7-10 GPT-4 level models
The prediction was right. Google returned as the king, and the Gemini family surpassed its competitors. OpenAI is still very stable, and its revenue has soared. Anthropic is far ahead in programming, X released a Grok with serious hallucinations, Meta fell behind in Llama 4 and was embarrassed to the point that the team collapsed. There are basically only three companies left in China, DeepSeek, qwen, and Doubao, and one in France)
No huge improvements (no GPT-5)
The prediction was correct. OpenAI did not release GPT-5, and the model progress was limited. However, the post-training effect of reinforcement learning was confirmed, and the potential of thinking/reasoning is still being explored, which also promoted the great development of Agent.
Price war
The prediction was correct, deepseek is the biggest winner, and it is of great benefit to the AI application layer.
No one has a moat
The prediction was correct. In fact, OpenAI has long understood this, and former Google CEO Schmidt repeatedly made wrong judgments, and then was slapped in the face by China's rapid catch-up several times, and then made a fuss, turned into a China threat theorist, and confirmed his position as an American arms dealer. In China, the six AI dragons have basically bid farewell to basic model research and development, and they have risen rapidly and fallen suddenly.
There is no robust solution to the hallucination problem
The prediction was right. The illusion is still unsolvable, but in vertical fields, it is still possible to brute-force alignment through various methods such as Prompt/SFT/RL. This brings some hope to application teams in large companies that must follow the AI trend, and also causes Agents to flourish everywhere, greatly alleviating the FOMO mentality and creating a wave of new jobs. Of course, the effect is unknown, at least in many scenarios, the effect is still limited.
Moderate growth in enterprise applications
The prediction is not entirely correct. Currently, the largest incremental share of enterprise application growth is in AI Coding, because Vibe coding allows programmers to manually correct hallucination problems, so explosive growth has already occurred.
The profit is very small.
Under FOMO, profits are not important, but small companies have to withdraw from the game. The competition for large AI models can be compared to the competition for nuclear weapons and semiconductors.

2. My views on the future of AI

The intelligence level of large models has probably stagnated , and there will be no smarter models in the future. This can be basically inferred from the substantial stagnation of B200 hardware and the stagnation of model parameters. To increase it by another order of magnitude, it will require a leap in software and hardware + large-scale mining of new data sources.

RL is just pruning and building new pathways. The model intelligence has not changed, it has just learned a better way to solve problems. Of course, this is beneficial to vertical AI. By making good use of GRPO , we can form a set of application methodologies for small scenarios.

The illusion of the model is largely due to AI's lack of physical perception and spatial perception, so the combination with the robot body will help the progress of AGI. But the problem with Embedded AI is that the data sampling cost is tens of thousands times higher than that of smart driving. The development of this field is in a bubble , and no substantial products will be launched for a long time.

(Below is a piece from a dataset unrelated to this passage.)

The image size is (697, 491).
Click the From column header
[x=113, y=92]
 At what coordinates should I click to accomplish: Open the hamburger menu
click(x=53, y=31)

Long Context, short-term/long-term Memory, is a problem that must be solved by large models in the future.

AI Coding is revolutionary and the biggest business opportunity in recent years. The reason is that it is similar to intelligent driving. There are professional human drivers/programmers to assist AI in correcting behavior. The rules are clear and quantifiable, the verification cost is low, and a closed loop can be formed. Of course, will the number of programmers decrease? We cannot deceive ourselves. In the long run, it will definitely decrease. However, it seems that the number of drivers' jobs has not decreased. Why? Because of the problem of responsibility definition and end-to-end delivery .

I am not optimistic about the hot AI Agent. At least in the e-commerce Agent, most of them are just occasional innovations that are icing on the cake. In addition to customer service response and research report writing, which do not require strict accuracy, what other tasks are Agents good at? Some products even use Multi-Agents. How to solve the alignment and memory synchronization between multiple models?